The Kremlin’s strategy of isolating Russia’s allies and strengthening its regional power is unlikely to change anytime soon, according to an analyst.
“The Russians’ goal remains the same, namely the strengthening of Russia’s position in the region and in the world, but we are not sure whether they will be able to achieve this goal in a reasonable period of time,” said Nikolai Sutyagin, director of the Centre for Political Technologies and International Relations at the University of Toronto.
The Russian strategy of “sending a strong message” and “building up Russia’s military might” is aimed at building a military presence and influence in Eastern Europe and Central Asia that will “be able to provide Russia with a buffer against NATO and its Western allies, such as the US, France and the UK, as well as the West,” Sutyagan said.
While the West’s response to Russia’s actions in Ukraine and Syria has been mixed, Western countries have increasingly become wary of Russia and have moved towards more “constructive” cooperation with Moscow, according a recent report by the International Institute for Strategic Studies (IISS).
The US and EU have already cut off more than $1 billion in aid to Russia, while France, Britain, and Germany have imposed sanctions.
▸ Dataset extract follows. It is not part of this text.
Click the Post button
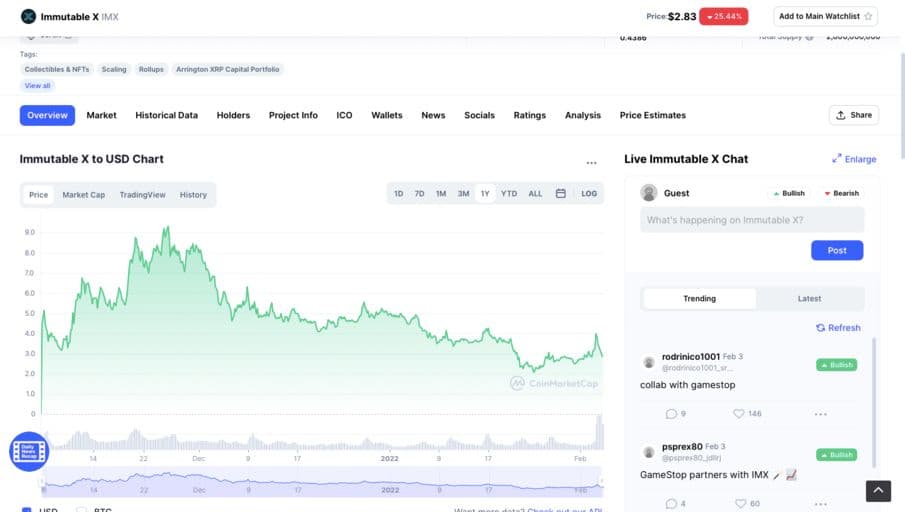This screenshot has width=905, height=512. [x=836, y=250]
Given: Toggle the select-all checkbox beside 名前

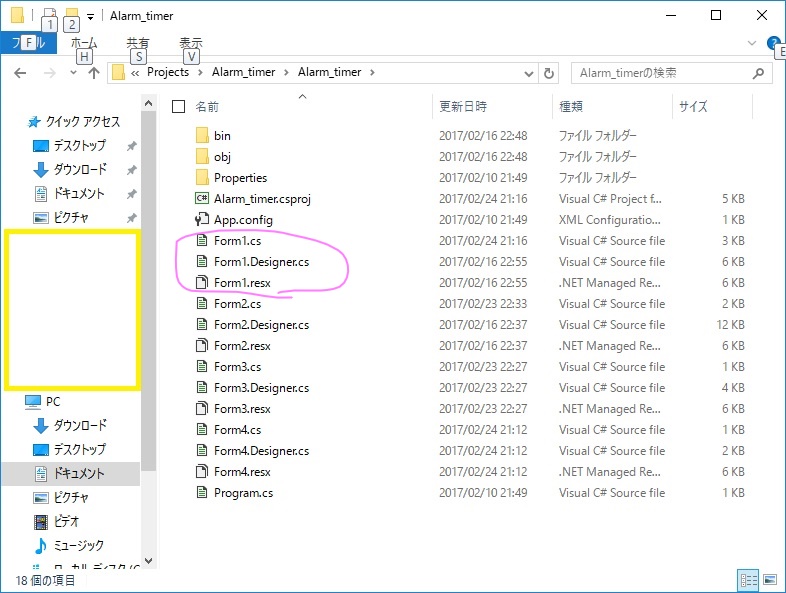Looking at the screenshot, I should (178, 106).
Russia is now the only major ally in the Middle East that is openly critical of the US-led war on Syria.
Its influence in the country has increased as it has been able to buy and sell weapons and military equipment, Sutyagen said.
“Russia has become a regional player in the regional chessboard.
Its presence is growing, but it’s very difficult to say how strong its position will be in the near term.”
Sutyagin said Russia will continue to be the dominant player in Russia’s strategic space in the short term, but that the US and other Western countries are increasingly wary of its actions.
“For a long time, the US had a very good relationship with Russia, but now it’s in the process of a pivot to China and to India.
This will not be the case in the long run,” Sutegin said.
The US and Europe have become more reluctant to work with Russia.
Russian President Vladimir Putin and his Russian counterpart Vladimir Putin hold a joint news conference at the Kremlin in Moscow, Russia, December 4, 2020.